StorReduce is designed to easily recover data to a new StorReduce server instance if an existing instance becomes unavailable. All information required to recover to a new StorReduce server is stored in back-end object storage, so data will never be lost due to a StorReduce server going down.
Only one StorReduce server can write to any given back-end storage bucket at once. If you wish to recover to a new StorReduce server and continue writing data from that new server, see Recovering to a New Write-Enabled StorReduce Instance. Alternatively you can access your data setting up a read-only StorReduce instance, leaving your original server able to write further data in the future; see Recovering Data Using a Read-Only StorReduce Instance.
Note: Recovery to a new server is much faster if there is a recent snapshot of the StorReduce index available.
For this reason we recommend enabling scheduled daily snapshots for your StorReduce server. This can be done by
logging in to the StorReduce dashboard, clicking on the Maintenance tab and clicking on the
button in the Snapshot section.
Recovering to a New Write-Enabled StorReduce Instance
In order to recover to a new server and continue writing data, ownership of the data in a cloud storage bucket must be transferred from the old StorReduce server to a new server. This will allow the new server to write and modify data in the cloud storage bucket. If the old server subsequently comes back up it will no longer be able to write to the bucket, but can still be reconfigured to run in read-only mode.
(Optional) If the old StorReduce server is still running it is recommended to take a snapshot of the local index information. This will speed up the rebuilding of the index in the new server.
To do this, log in to the StorReduce dashboard on your existing instance, click on the Maintenance tab, then click on the
Wait until the snapshot is completed. When this happens the Snapshot area will show the state has returned to ‘Stopped’ and the ‘Last Complete’ field will show when the snapshot finished.
Create your new StorReduce server as described in the Getting Started Guide, up to the point where you are ready to configure the new server. You can perform this step while the snapshot is running, but do not enter the S3 bucket name into the Settings screen yet.
Stop your old StorReduce server instance if it was still running.
In the S3 Management Console, go to your S3 bucket and manually delete the object called “StorReduce-Owner-Stamp”. This object identifies the StorReduce server that owns the data in the bucket. After you have done this, the next server to access the bucket will take ownership of the data. Be careful not to delete any other object from the bucket or you may delete some or all of your data.

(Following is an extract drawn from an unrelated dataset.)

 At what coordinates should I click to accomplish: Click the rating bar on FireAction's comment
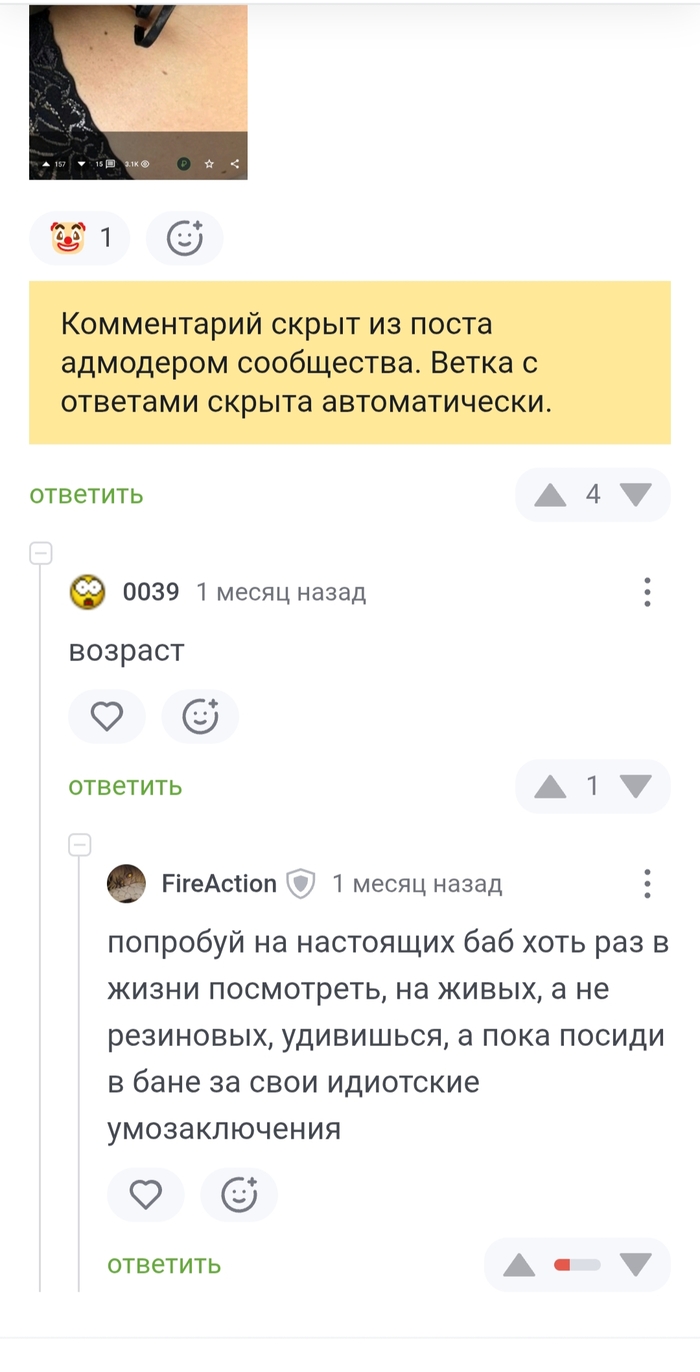tap(577, 1265)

Finish configuring your new server with the bucket name and hostname as described in the Getting Started Guide, then save your settings and restart.
The new server may take a short time to start up while it restores the index from the snapshot and replays any further changes made since the snapshot.
Once the new server is started, log in and click on the ‘Browse Data’ tab to confirm that all data is present.
If you have any issue please contact StorReduce via email firstname.lastname@example.org or chat.
Recovering Data Using a Read-Only StorReduce Instance
Data that has been deduplicated using StorReduce can be recovered by configuring a StorReduce server in read-only mode. This will work regardless of ths status of the server originally used to store the data.
Create your new StorReduce server as described in the Getting Started Guide, except see Step (2) below.
On the ‘Settings’ Screen of the StorReduce dsahboard, in the ‘Server’ section, select “Read-Only Mode” from the drop-down list under “Deduplication Server”.
After clicking “Save Settings and Restart Server” the server will come up in read-only mode and provide read-only access to your data. The new server may take a short time to start up while it restores the index from the snapshot and replays any further changes made since the snapshot.